Stephanie Kent - Sitting With Strange

My research involves intercultural communication and ethics in interpreted interaction, a striking accompaniment to ETHER’s motivations. A presentation of my dissertation findings to the Interpret America conference in 2013, The Real Value of Interpreting, summarizes how skillful participation in interpreted interaction can provide human beings with transferable communication skills for encountering and engaging difference in resilient and socially just ways.

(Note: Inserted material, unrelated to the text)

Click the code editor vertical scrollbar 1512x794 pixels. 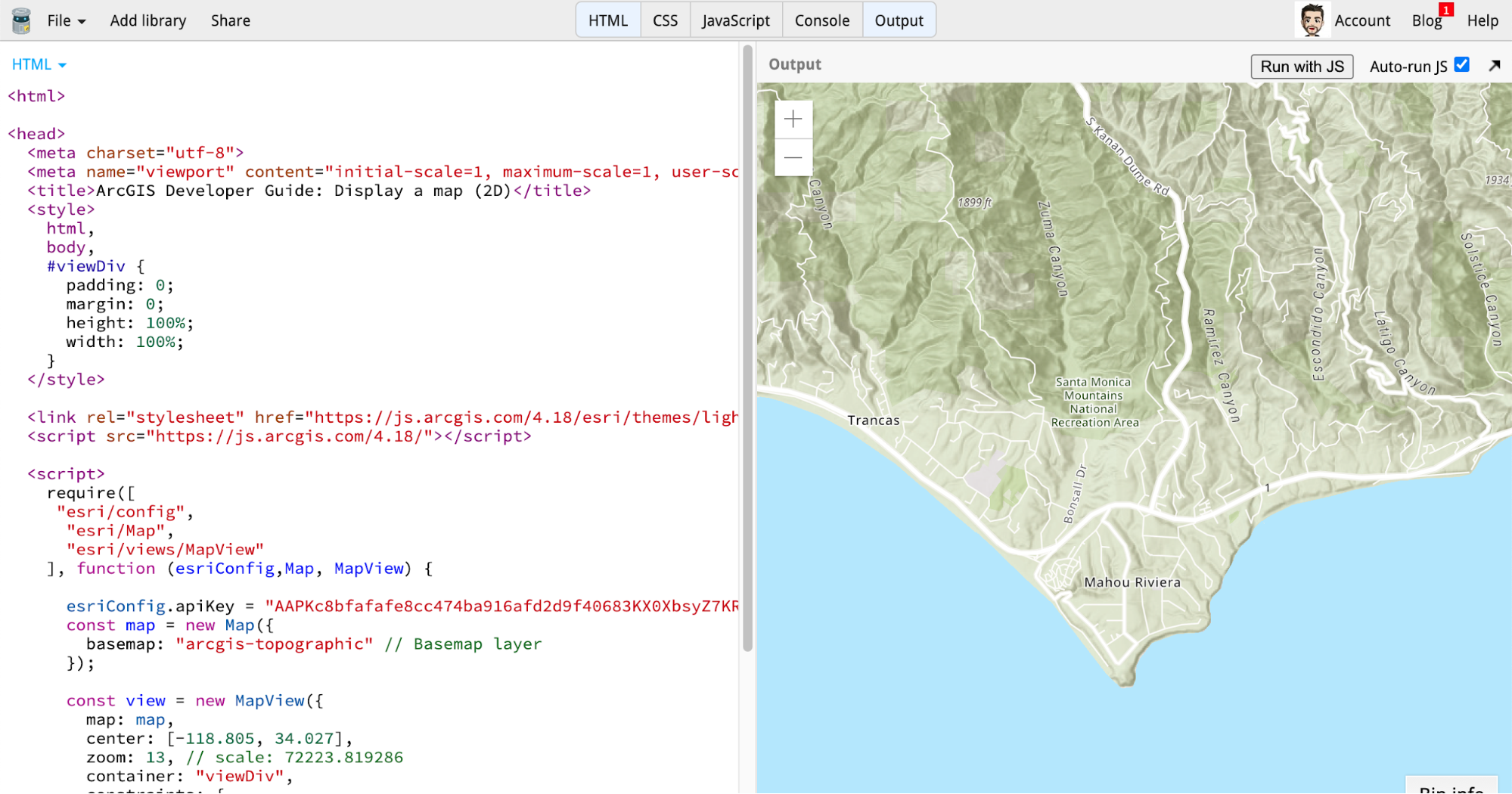pyautogui.click(x=747, y=348)
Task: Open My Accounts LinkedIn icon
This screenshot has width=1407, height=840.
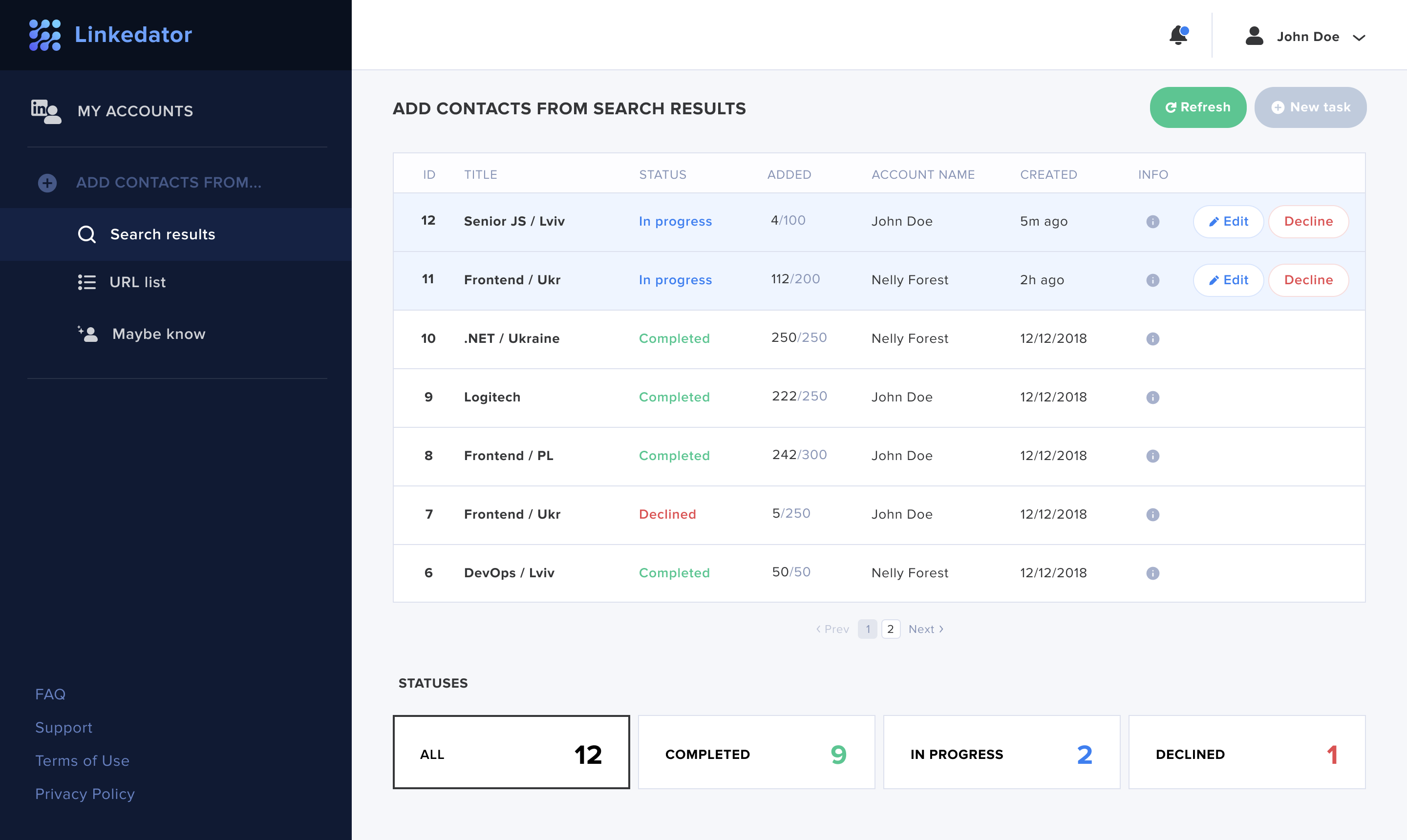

This spring, undergraduate students under my supervision in a sign language interpreter education program in the United States will convene focus groups for Deaf and non-deaf “Hearing” academics to talk together about ethical intercultural communication within the constrained communication condition of not sharing the same language (pending IRB approval, in process). Unlike most interpreting research, the research gaze will be upon the dynamics of participant interaction rather than linguistics. The goal is to “produce knowledge about unfamiliar context-bound uses of language” with attention to social and cultural meanings of these uses, an approach known as cultural pragmatics (following Boromisza-Habashi 2020, p. xii). Generally, we will look for relational and phatic aspects of communication (moreso than explicit information transfer) to see what we can learn about communication skills that generate meaningful interactions. Specifically, we’ll watch for evidence of participant co-alignment with each other rather than with the interpreter(s).

Sarah-Jane Mason - Lacuna Festivals' Engagement with Difference

Lacuna Festivals (we/our) was founded in Lanzarote in 2019 as a festival run by and for practising contemporary artists. The ethos of the festival is that there is an intrinsic value in art that transcends differences and goes beyond its perceived monetary worth. The principle of equal opportunities for artists regardless of differentials is one our core beliefs and it is this founding principle that ensures encounters with the other are simply part and parcel of the festival experience. In the context of the festival, difference, or otherness, relates to differentials of any kind, whether delineated and defined by systemic or rational principles or arbitrary ideas. In my provocation, I talk about how artistic processes and practices support the idea of engaging with difference.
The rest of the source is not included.